With the pictures set aside, write out all of the data exactly as it stands.

[Collected data]
• • •

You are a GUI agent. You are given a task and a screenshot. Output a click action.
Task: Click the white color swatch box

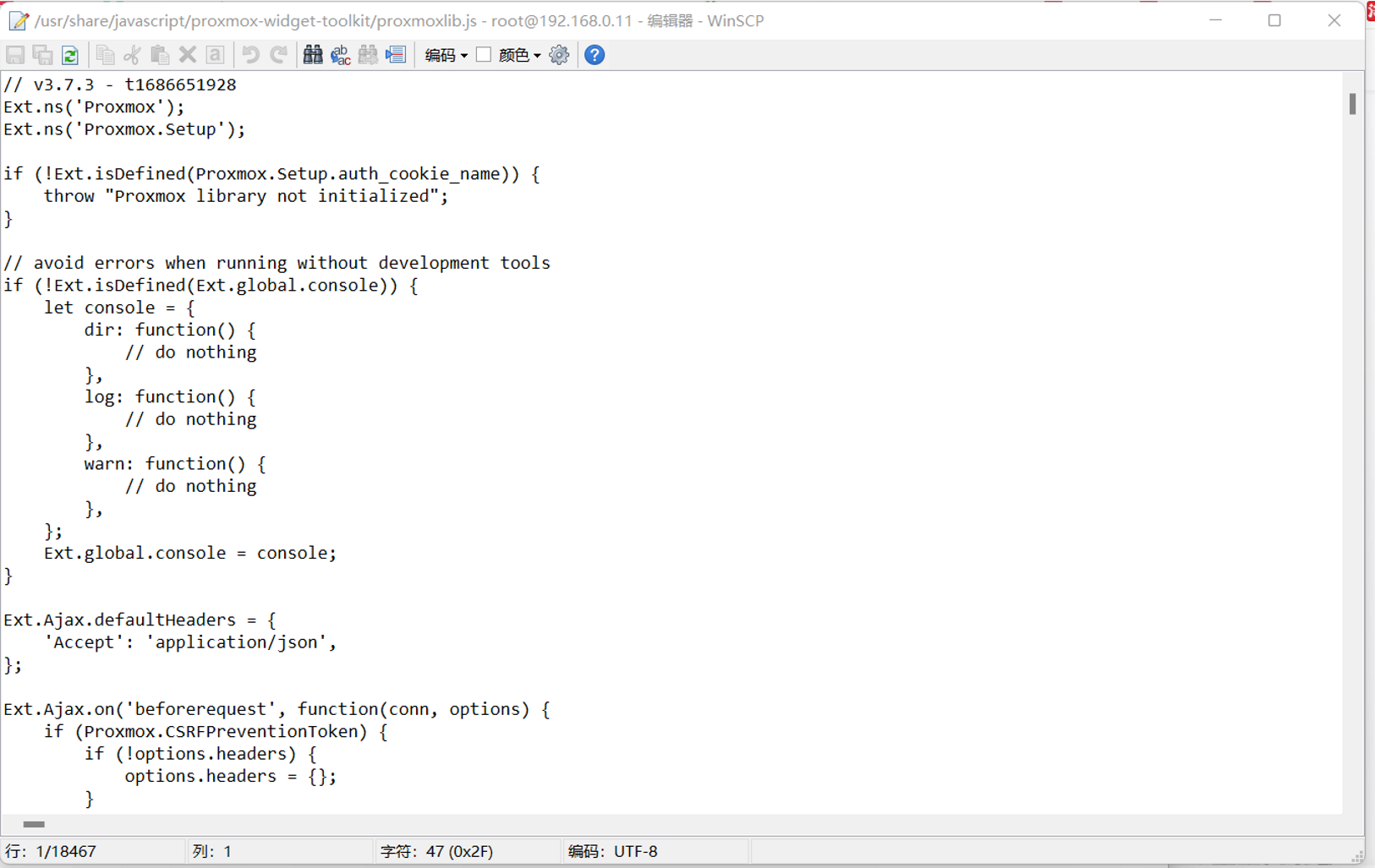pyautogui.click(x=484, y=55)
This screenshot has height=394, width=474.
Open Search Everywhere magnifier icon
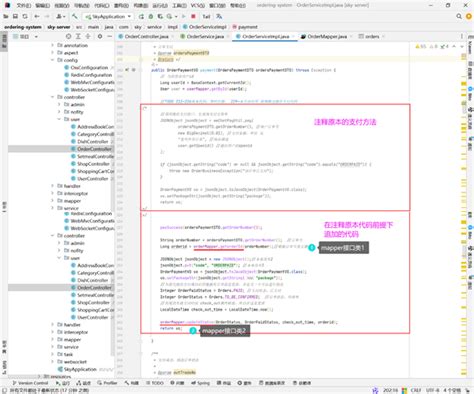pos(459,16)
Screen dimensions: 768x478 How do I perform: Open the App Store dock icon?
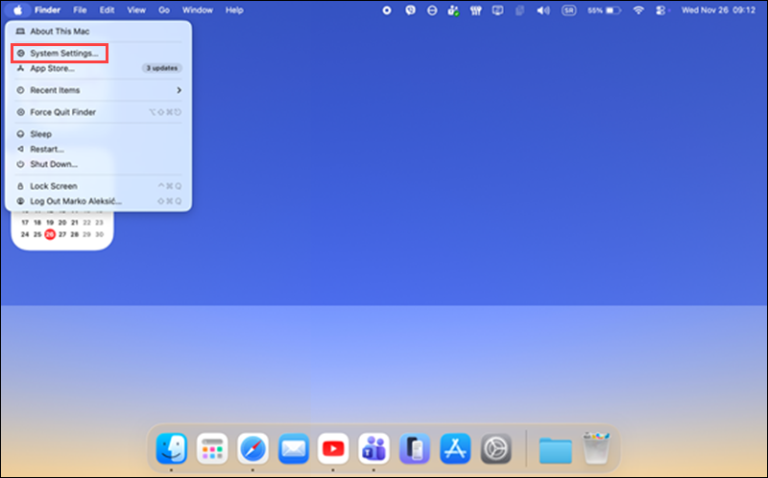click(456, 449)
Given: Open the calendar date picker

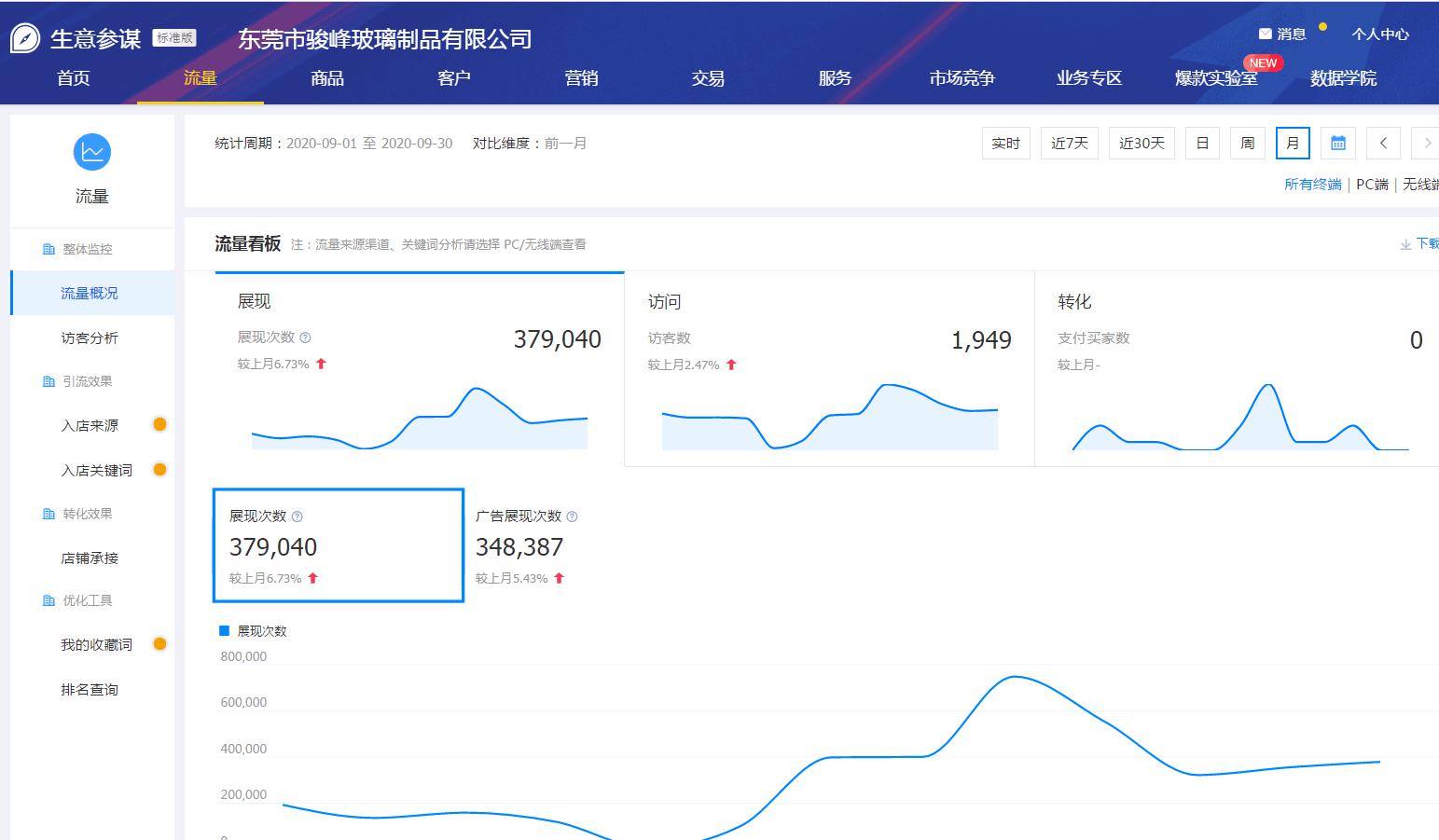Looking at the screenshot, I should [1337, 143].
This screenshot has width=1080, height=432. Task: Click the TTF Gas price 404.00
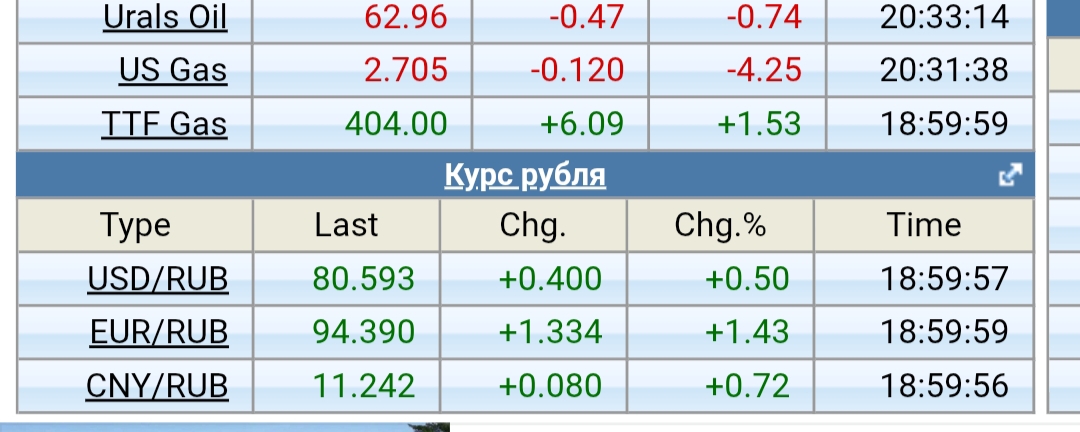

• • •

Worked solution:
You are a GUI agent. You are given a task and a screenshot. Output a click action.
Task: Click the white color swatch box

pyautogui.click(x=484, y=55)
This screenshot has height=394, width=474.
Open Search Everywhere magnifier icon
pos(459,16)
Screen dimensions: 768x478 How do I perform: Open the App Store dock icon?
click(456, 449)
Given: Open the calendar date picker

Looking at the screenshot, I should [1337, 143].
This screenshot has width=1080, height=432. Task: Click the TTF Gas price 404.00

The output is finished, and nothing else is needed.